Asked about a potential death toll, Prof Whitty said it was a mistake to use numbers which were speculative.
“At the moment the numbers we are seeing out of China are so variable that it is really difficult to put a fixed figure,” he said.
On Wednesday evening, the UK’s ninth case of cornavirus was confirmed in London.
The unnamed woman, who is being treated at a specialist NHS centre at Guy’s and St Thomas’, contracted the virus in China.
Reports suggest she flew into Heathrow Airport and self-isolated once she developed symptoms.
Several Chinese airlines are still flying to Heathrow, including Air China from Beijing, China Southern from Guangzhou, Shenzhen Airlines from Shenzhen, China Eastern from Shanghai, Beijing Capital Airlines from Qingdao and Tianjin Airlines from Xian.
Meanwhile, the number of deaths from coronavirus in China jumped to more than 1,350, with more than 60,000 recorded infections, as senior figures in Hubei province were dismissed amid criticism over the handling of the outbreak.
And 44 more people on quarantined cruise ship the Diamond Princess in Japan have tested positive for Covid-19 disease.
Two of those are Britons, taking the number of Britons on the ship diagnosed with coronavirus to three.

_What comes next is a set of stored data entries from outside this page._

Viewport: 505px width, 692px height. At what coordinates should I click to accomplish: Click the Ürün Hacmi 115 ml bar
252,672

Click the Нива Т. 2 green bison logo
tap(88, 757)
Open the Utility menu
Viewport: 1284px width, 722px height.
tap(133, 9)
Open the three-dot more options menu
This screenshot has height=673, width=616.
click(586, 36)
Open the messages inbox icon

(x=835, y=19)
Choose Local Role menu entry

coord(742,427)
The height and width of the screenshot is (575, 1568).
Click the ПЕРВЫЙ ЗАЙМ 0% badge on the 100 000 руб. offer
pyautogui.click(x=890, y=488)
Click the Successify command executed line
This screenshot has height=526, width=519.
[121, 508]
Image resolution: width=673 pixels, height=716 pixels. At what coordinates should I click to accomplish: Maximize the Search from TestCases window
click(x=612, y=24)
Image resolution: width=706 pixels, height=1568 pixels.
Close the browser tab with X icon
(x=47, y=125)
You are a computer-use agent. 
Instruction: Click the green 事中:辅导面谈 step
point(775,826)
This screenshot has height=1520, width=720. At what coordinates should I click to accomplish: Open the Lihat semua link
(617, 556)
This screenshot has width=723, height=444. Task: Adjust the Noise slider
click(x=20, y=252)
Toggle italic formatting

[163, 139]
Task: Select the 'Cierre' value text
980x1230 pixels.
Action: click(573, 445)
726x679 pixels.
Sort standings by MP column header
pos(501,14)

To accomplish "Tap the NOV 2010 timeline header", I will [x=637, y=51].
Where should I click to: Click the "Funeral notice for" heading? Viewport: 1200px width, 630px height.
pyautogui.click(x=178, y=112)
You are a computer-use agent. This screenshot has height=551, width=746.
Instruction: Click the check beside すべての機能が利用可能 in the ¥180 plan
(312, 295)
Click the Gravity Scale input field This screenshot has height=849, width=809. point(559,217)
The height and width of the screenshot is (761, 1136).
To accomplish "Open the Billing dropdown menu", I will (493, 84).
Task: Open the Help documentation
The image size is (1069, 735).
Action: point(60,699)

British couple David and Sally Abel, who remain on board the ship, said they have been given the option to leave and continue their quarantine ashore if they test negative for the virus.
In a video posted on Facebook, Mrs Abel said: “The Japanese health authorities have said if anyone tests negative they will be given the option to either stay on board and continue their quarantine on board, or they could go to a Japanese housing unit or something and do it there.
“But for us, if that was the case for us, we’re obviously going to be better off language-wise staying on board than we are if we go into some sort of facility run by Japanese.”
The World Health Organisation’s (WHO) director-general, Dr Tedros Adhanom Ghebreyesus, has warned that the outbreak “could still go in any direction”.
On Wednesday, Steve Walsh, the businessman linked to 11 British cases of coronavirus, including five in France, was given the all-clear and discharged from hospital.